Another surprisingly tasty bean. There are a lot of licorice-like, root beer-ish flavors here. You could cook some of these down and use them in a tasty barbecue sauce, I bet.
This one is so very weird. I found it much worse than many of the other Harry Potter jelly bean flavors, which is odd because I like the smell of fresh grass. This tastes more like the mud underneath that grass.
An absolute shock to the system. It does, in fact, taste like sausage, but not in a good way. Is there a good way for a jelly bean to taste like sausage? Probably not, but if there were, it wouldn’t be this way. This is a lot more like a canned cocktail weenie than a sausage link.

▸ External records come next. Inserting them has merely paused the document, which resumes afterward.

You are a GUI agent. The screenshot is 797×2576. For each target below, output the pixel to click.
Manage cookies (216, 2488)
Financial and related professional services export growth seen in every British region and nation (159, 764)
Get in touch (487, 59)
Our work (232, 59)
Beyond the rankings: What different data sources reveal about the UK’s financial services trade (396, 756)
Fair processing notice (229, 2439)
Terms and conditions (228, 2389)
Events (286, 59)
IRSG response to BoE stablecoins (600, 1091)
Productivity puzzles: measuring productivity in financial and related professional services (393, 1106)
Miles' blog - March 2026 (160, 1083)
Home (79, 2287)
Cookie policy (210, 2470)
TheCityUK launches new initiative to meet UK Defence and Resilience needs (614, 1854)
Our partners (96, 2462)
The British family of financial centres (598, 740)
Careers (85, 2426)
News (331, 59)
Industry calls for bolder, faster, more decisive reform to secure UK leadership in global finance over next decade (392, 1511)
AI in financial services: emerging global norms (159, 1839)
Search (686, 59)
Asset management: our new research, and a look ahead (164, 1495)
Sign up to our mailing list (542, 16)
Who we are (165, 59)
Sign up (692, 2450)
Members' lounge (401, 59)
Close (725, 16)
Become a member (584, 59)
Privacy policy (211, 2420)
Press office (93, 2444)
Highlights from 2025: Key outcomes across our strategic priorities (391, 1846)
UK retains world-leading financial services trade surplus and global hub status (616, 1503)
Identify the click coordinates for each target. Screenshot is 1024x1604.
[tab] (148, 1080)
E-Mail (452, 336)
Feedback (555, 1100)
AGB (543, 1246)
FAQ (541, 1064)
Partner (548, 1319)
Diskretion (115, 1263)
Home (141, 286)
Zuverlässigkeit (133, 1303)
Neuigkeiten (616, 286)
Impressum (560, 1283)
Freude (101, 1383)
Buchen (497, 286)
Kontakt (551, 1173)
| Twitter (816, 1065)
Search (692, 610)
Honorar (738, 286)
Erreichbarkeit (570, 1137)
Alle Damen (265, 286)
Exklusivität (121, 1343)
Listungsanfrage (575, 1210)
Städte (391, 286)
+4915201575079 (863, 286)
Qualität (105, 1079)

Nailed it, Bertie. This sure does taste exactly like dirt. You’ll be surprised to hear I didn’t like it very much.
This was highly unpleasant, yet familiar. I’m not sure what it was, but I doubt this is what an earthworm tastes like.
My 9-year-old daughter is eating Bertie Bott’s Every Flavour Beans. She tried a green one, “grass”.— Patrick Chovanec (@prchovanec) May 28, 2022
Me: Does it taste like grass?
Me: You want to spit it out?
Her: Nah, that’s ok, I’ve eaten grass before.
I was in the middle of searching for the Earwax and Rotten Egg beans, and then I realized something: This is insane. Bertie Bott is insane. The wizarding world is insane. I’m insane for sitting here and using my phone flashlight to help me identify earwax-flavored candy.
So, are these things worth paying for? Does the power of Jelly Belly’s jelly beans pull these from the novelty category into the snack category?
Nope. Not really. Spend money on these if you want to buy a cute gift for the huge Harry Potter fan in your life. Don’t spend money on these if you’re just looking for a sweet treat.